* [Your task]:
Reproduce the material below word for word, keeping every line unchanged.
——————————
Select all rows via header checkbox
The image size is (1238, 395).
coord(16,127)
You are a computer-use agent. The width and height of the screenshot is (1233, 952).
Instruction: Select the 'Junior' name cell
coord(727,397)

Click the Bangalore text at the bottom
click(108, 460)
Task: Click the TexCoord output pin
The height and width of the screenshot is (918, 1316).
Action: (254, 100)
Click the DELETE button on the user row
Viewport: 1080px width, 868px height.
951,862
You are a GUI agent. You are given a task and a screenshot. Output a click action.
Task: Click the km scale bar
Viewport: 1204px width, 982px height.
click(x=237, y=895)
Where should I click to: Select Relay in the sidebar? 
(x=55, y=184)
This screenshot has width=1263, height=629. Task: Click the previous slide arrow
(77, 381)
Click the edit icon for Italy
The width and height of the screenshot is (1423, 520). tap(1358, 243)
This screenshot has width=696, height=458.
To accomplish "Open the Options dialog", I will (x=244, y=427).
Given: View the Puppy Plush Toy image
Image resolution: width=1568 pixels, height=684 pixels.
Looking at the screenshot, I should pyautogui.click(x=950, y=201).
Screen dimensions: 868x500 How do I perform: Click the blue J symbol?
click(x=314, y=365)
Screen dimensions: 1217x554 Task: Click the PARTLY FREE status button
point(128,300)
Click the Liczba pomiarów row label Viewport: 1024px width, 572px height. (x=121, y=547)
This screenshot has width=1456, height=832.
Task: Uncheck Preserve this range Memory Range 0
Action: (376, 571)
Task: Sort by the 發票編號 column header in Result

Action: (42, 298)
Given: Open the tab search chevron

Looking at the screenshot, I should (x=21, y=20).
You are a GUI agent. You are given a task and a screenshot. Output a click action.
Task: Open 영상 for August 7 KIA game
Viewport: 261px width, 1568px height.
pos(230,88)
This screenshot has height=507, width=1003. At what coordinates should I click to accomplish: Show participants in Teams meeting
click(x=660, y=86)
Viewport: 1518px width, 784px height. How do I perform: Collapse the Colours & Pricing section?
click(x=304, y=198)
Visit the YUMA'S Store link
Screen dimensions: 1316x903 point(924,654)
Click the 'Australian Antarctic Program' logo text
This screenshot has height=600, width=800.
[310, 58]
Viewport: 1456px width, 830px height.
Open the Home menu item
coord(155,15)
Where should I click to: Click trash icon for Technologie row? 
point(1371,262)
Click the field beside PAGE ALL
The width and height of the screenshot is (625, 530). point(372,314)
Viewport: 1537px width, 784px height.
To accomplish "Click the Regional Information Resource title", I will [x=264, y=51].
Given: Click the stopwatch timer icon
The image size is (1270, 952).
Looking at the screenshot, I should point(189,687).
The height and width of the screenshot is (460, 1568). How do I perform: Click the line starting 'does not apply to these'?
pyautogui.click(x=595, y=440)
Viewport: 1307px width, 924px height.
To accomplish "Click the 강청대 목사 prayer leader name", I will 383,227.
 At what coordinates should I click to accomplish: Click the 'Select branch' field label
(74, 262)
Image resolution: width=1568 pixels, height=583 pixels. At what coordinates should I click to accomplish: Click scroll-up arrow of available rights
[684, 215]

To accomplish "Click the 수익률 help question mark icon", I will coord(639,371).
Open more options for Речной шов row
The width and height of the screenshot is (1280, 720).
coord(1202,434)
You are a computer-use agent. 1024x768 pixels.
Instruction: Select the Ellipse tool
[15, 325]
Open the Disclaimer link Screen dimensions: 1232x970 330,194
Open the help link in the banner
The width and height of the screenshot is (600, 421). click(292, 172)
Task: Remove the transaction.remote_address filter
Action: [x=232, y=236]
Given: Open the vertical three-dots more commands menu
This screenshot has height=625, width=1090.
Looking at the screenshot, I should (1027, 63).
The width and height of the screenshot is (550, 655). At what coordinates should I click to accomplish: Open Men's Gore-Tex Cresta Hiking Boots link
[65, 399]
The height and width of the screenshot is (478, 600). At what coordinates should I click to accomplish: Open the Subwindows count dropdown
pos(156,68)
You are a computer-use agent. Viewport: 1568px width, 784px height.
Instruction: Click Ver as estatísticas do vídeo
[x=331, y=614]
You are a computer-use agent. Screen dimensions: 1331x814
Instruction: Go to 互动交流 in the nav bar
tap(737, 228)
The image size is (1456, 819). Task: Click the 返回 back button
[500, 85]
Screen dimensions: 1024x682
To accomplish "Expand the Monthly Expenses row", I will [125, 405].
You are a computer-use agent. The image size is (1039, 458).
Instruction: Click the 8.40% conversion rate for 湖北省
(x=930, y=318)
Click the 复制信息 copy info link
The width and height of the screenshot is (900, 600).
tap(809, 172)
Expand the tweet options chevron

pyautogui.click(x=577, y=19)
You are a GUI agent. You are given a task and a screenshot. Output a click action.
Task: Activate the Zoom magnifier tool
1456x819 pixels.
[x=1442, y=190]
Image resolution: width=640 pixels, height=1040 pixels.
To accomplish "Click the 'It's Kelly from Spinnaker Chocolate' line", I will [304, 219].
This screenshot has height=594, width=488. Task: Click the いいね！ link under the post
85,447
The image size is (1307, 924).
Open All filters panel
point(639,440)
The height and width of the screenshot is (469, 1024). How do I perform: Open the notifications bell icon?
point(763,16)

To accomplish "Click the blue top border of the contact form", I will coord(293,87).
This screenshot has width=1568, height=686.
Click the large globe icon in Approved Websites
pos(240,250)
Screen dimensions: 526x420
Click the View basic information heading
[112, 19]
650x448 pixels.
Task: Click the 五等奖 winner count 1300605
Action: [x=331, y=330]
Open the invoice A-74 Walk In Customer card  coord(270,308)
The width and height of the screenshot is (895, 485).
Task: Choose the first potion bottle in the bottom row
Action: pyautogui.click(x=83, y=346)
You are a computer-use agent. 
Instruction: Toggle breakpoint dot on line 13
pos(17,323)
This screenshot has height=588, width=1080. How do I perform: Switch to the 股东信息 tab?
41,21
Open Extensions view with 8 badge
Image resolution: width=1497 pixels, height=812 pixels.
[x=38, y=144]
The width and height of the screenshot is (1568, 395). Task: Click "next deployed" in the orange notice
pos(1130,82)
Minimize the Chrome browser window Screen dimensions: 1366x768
——————————
* [Answer to the exercise]:
Select all rows via header checkbox
The image size is (1238, 395).
coord(16,127)
You are a computer-use agent. The width and height of the screenshot is (1233, 952).
Instruction: Select the 'Junior' name cell
coord(727,397)

Click the Bangalore text at the bottom
click(108, 460)
Task: Click the TexCoord output pin
The height and width of the screenshot is (918, 1316).
Action: (254, 100)
Click the DELETE button on the user row
Viewport: 1080px width, 868px height.
951,862
You are a GUI agent. You are given a task and a screenshot. Output a click action.
Task: Click the km scale bar
Viewport: 1204px width, 982px height.
click(x=237, y=895)
Where should I click to: Select Relay in the sidebar? 
(x=55, y=184)
This screenshot has width=1263, height=629. Task: Click the previous slide arrow
(77, 381)
Click the edit icon for Italy
The width and height of the screenshot is (1423, 520). tap(1358, 243)
This screenshot has width=696, height=458.
To accomplish "Open the Options dialog", I will (x=244, y=427).
Given: View the Puppy Plush Toy image
Image resolution: width=1568 pixels, height=684 pixels.
Looking at the screenshot, I should pyautogui.click(x=950, y=201).
Screen dimensions: 868x500 How do I perform: Click the blue J symbol?
click(x=314, y=365)
Screen dimensions: 1217x554 Task: Click the PARTLY FREE status button
point(128,300)
Click the Liczba pomiarów row label Viewport: 1024px width, 572px height. (x=121, y=547)
This screenshot has width=1456, height=832.
Task: Uncheck Preserve this range Memory Range 0
Action: (376, 571)
Task: Sort by the 發票編號 column header in Result

Action: (42, 298)
Given: Open the tab search chevron

Looking at the screenshot, I should (x=21, y=20).
You are a GUI agent. You are given a task and a screenshot. Output a click action.
Task: Open 영상 for August 7 KIA game
Viewport: 261px width, 1568px height.
pos(230,88)
This screenshot has height=507, width=1003. At what coordinates should I click to accomplish: Show participants in Teams meeting
click(x=660, y=86)
Viewport: 1518px width, 784px height. How do I perform: Collapse the Colours & Pricing section?
click(x=304, y=198)
Visit the YUMA'S Store link
Screen dimensions: 1316x903 point(924,654)
Click the 'Australian Antarctic Program' logo text
This screenshot has height=600, width=800.
[310, 58]
Viewport: 1456px width, 830px height.
Open the Home menu item
coord(155,15)
Where should I click to: Click trash icon for Technologie row? 
point(1371,262)
Click the field beside PAGE ALL
The width and height of the screenshot is (625, 530). point(372,314)
Viewport: 1537px width, 784px height.
To accomplish "Click the Regional Information Resource title", I will [x=264, y=51].
Given: Click the stopwatch timer icon
The image size is (1270, 952).
Looking at the screenshot, I should point(189,687).
The height and width of the screenshot is (460, 1568). How do I perform: Click the line starting 'does not apply to these'?
pyautogui.click(x=595, y=440)
Viewport: 1307px width, 924px height.
To accomplish "Click the 강청대 목사 prayer leader name", I will 383,227.
 At what coordinates should I click to accomplish: Click the 'Select branch' field label
(74, 262)
Image resolution: width=1568 pixels, height=583 pixels. At what coordinates should I click to accomplish: Click scroll-up arrow of available rights
[684, 215]

To accomplish "Click the 수익률 help question mark icon", I will coord(639,371).
Open more options for Речной шов row
The width and height of the screenshot is (1280, 720).
coord(1202,434)
You are a computer-use agent. 1024x768 pixels.
Instruction: Select the Ellipse tool
[15, 325]
Open the Disclaimer link Screen dimensions: 1232x970 330,194
Open the help link in the banner
The width and height of the screenshot is (600, 421). click(292, 172)
Task: Remove the transaction.remote_address filter
Action: [x=232, y=236]
Given: Open the vertical three-dots more commands menu
This screenshot has height=625, width=1090.
Looking at the screenshot, I should (1027, 63).
The width and height of the screenshot is (550, 655). At what coordinates should I click to accomplish: Open Men's Gore-Tex Cresta Hiking Boots link
[65, 399]
The height and width of the screenshot is (478, 600). At what coordinates should I click to accomplish: Open the Subwindows count dropdown
pos(156,68)
You are a computer-use agent. Viewport: 1568px width, 784px height.
Instruction: Click Ver as estatísticas do vídeo
[x=331, y=614]
You are a computer-use agent. Screen dimensions: 1331x814
Instruction: Go to 互动交流 in the nav bar
tap(737, 228)
The image size is (1456, 819). Task: Click the 返回 back button
[500, 85]
Screen dimensions: 1024x682
To accomplish "Expand the Monthly Expenses row", I will [125, 405].
You are a computer-use agent. The image size is (1039, 458).
Instruction: Click the 8.40% conversion rate for 湖北省
(x=930, y=318)
Click the 复制信息 copy info link
The width and height of the screenshot is (900, 600).
tap(809, 172)
Expand the tweet options chevron

pyautogui.click(x=577, y=19)
You are a GUI agent. You are given a task and a screenshot. Output a click action.
Task: Activate the Zoom magnifier tool
1456x819 pixels.
[x=1442, y=190]
Image resolution: width=640 pixels, height=1040 pixels.
To accomplish "Click the 'It's Kelly from Spinnaker Chocolate' line", I will [304, 219].
This screenshot has height=594, width=488. Task: Click the いいね！ link under the post
85,447
The image size is (1307, 924).
Open All filters panel
point(639,440)
The height and width of the screenshot is (469, 1024). How do I perform: Open the notifications bell icon?
point(763,16)

To accomplish "Click the blue top border of the contact form", I will coord(293,87).
This screenshot has width=1568, height=686.
Click the large globe icon in Approved Websites
pos(240,250)
Screen dimensions: 526x420
Click the View basic information heading
[112, 19]
650x448 pixels.
Task: Click the 五等奖 winner count 1300605
Action: [x=331, y=330]
Open the invoice A-74 Walk In Customer card  coord(270,308)
The width and height of the screenshot is (895, 485).
Task: Choose the first potion bottle in the bottom row
Action: pyautogui.click(x=83, y=346)
You are a computer-use agent. 
Instruction: Toggle breakpoint dot on line 13
pos(17,323)
This screenshot has height=588, width=1080. How do I perform: Switch to the 股东信息 tab?
41,21
Open Extensions view with 8 badge
Image resolution: width=1497 pixels, height=812 pixels.
[x=38, y=144]
The width and height of the screenshot is (1568, 395). Task: Click "next deployed" in the orange notice
pos(1130,82)
Minimize the Chrome browser window Screen dimensions: 1366x768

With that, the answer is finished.